Screenshot grounding data
[Start of section]

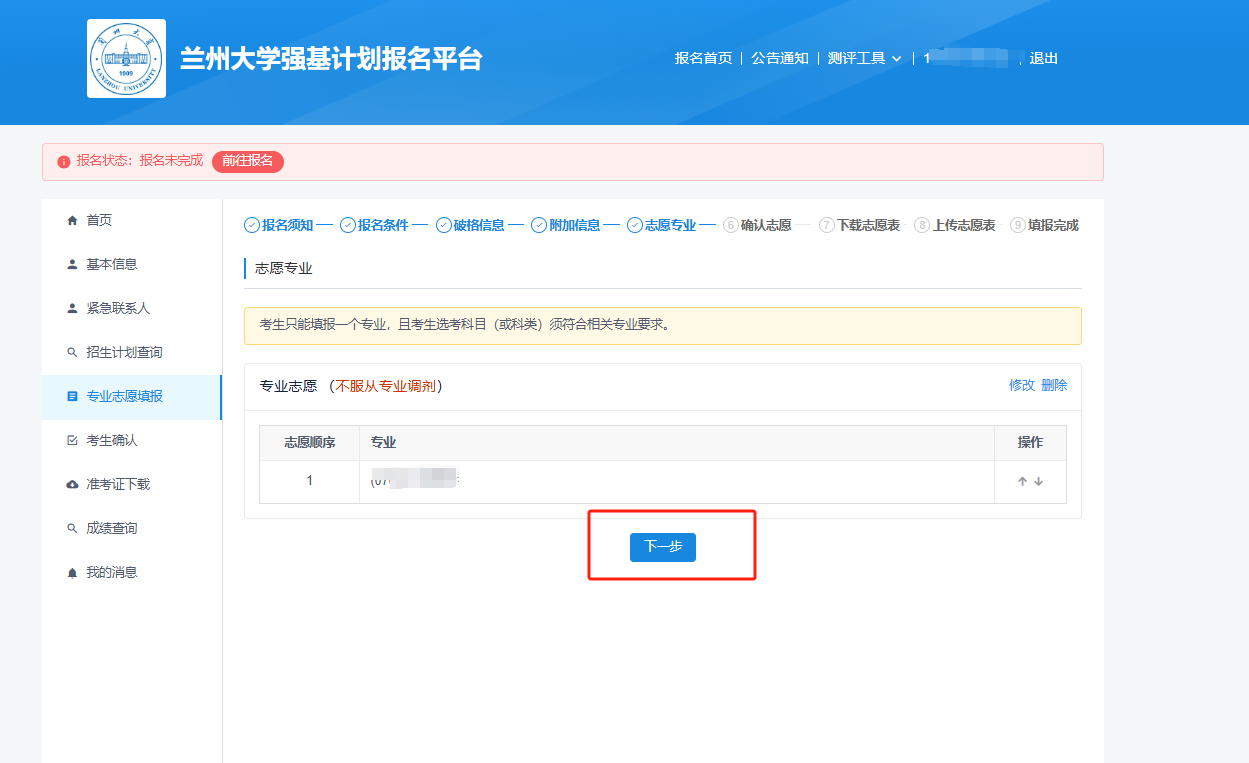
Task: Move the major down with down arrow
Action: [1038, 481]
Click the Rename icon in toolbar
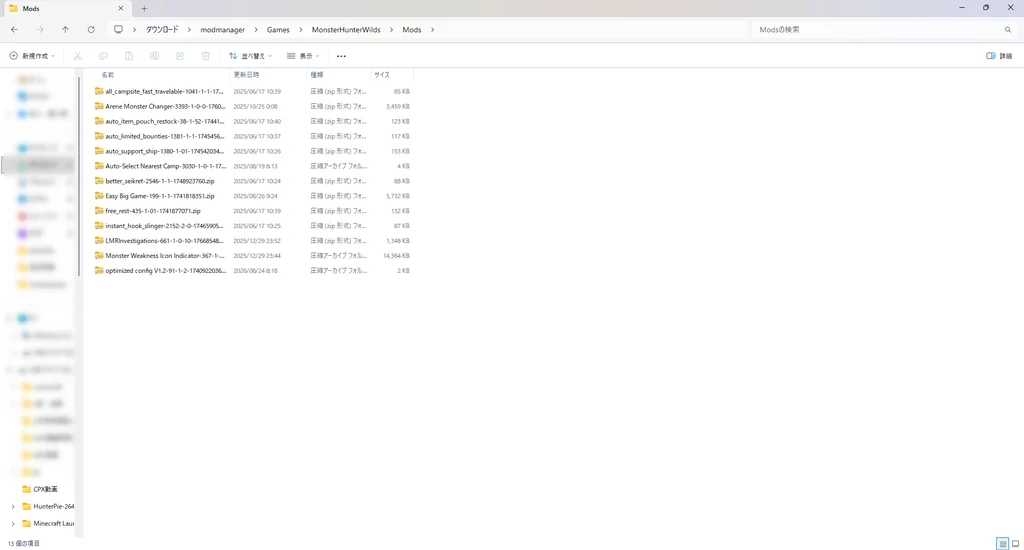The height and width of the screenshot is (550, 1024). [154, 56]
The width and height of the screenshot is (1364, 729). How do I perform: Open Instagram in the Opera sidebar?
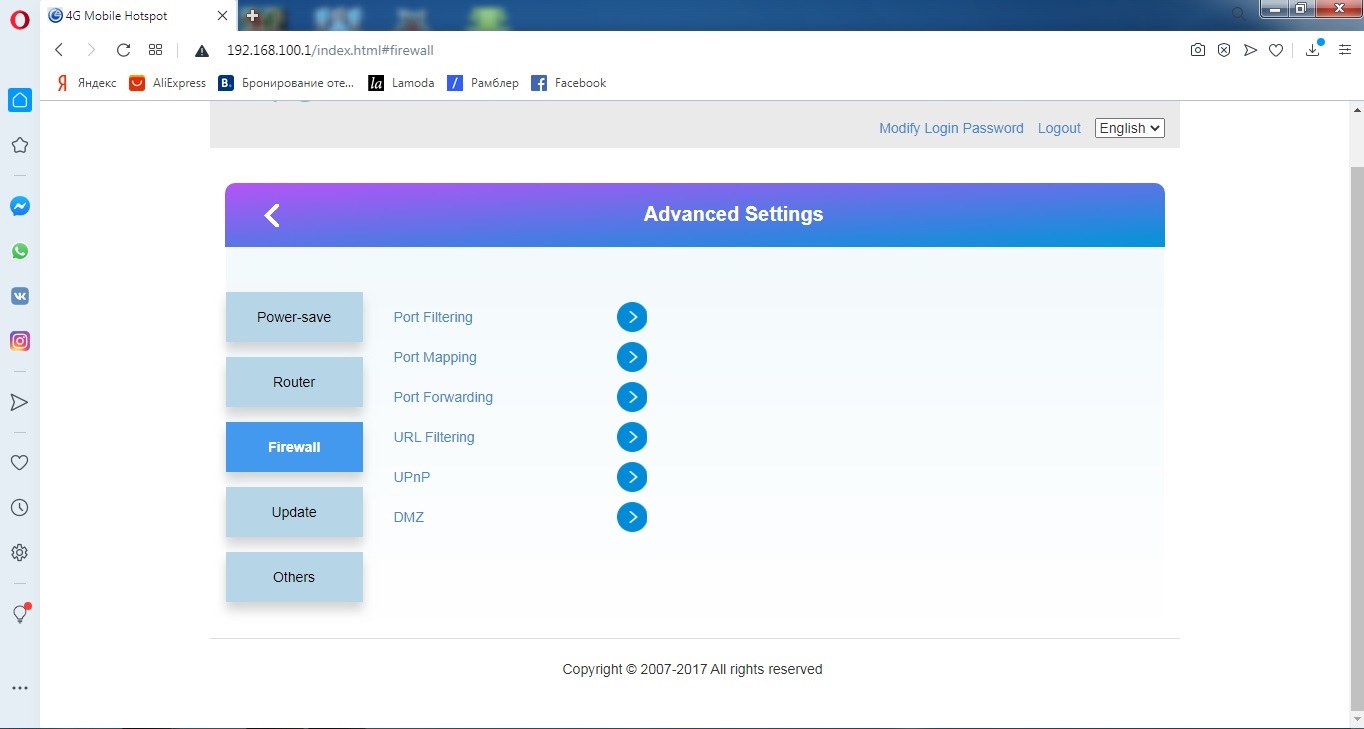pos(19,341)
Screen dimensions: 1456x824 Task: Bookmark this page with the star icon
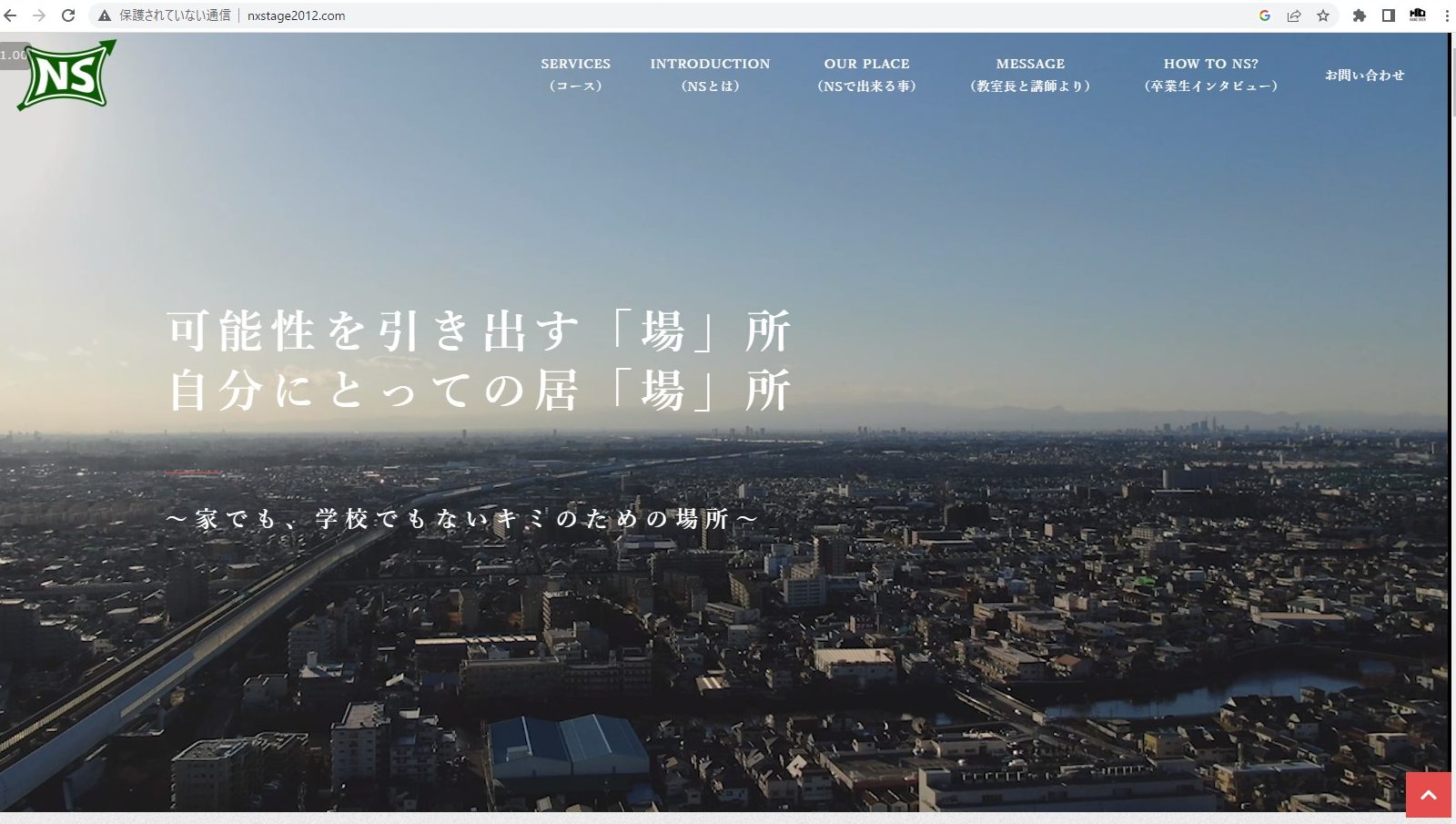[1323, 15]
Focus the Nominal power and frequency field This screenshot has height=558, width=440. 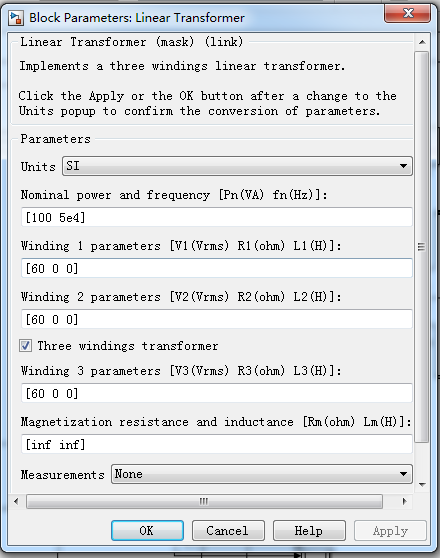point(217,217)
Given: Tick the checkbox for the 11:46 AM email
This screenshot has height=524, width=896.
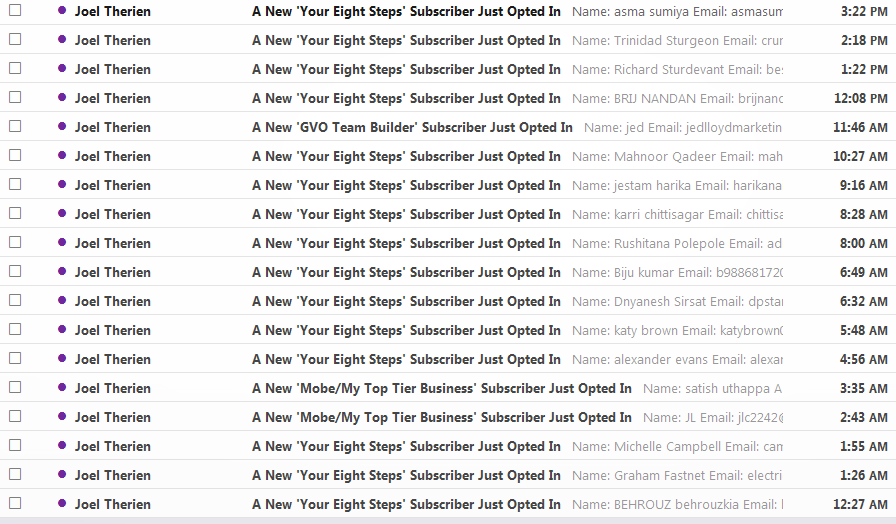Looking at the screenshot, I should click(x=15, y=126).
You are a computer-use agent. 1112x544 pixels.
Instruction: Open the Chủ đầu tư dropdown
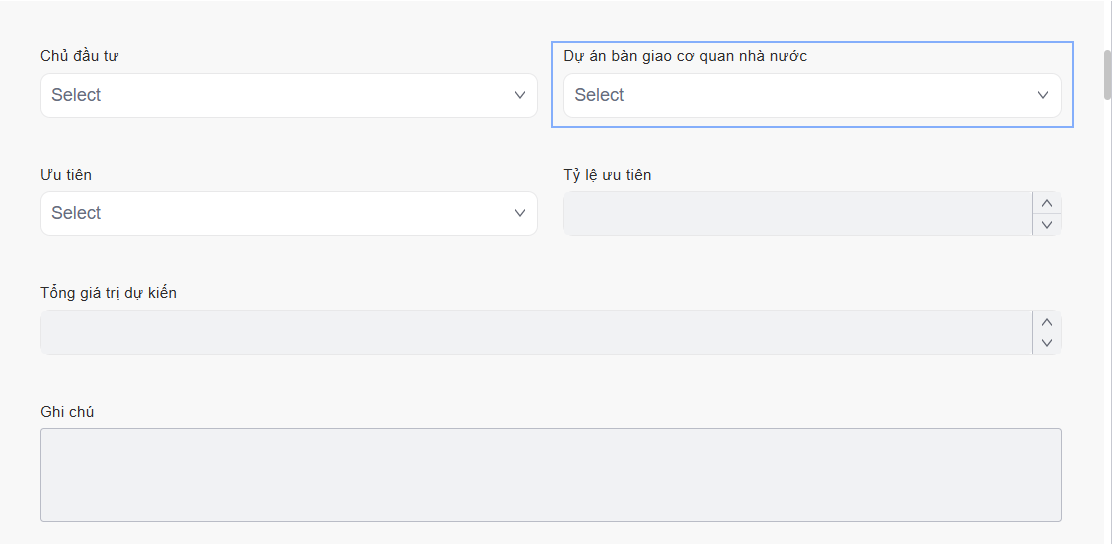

[End of section]

TASK PROMPT: Pictures stay out of the copy. Reproduce exactly the lines from the one containing "This screenshot has height=524, width=896." through the last line of the records above, both included.

RESPONSE TO THE EXERCISE:
This screenshot has height=524, width=896.
Looking at the screenshot, I should click(x=15, y=126).
You are a computer-use agent. 1112x544 pixels.
Instruction: Open the Chủ đầu tư dropdown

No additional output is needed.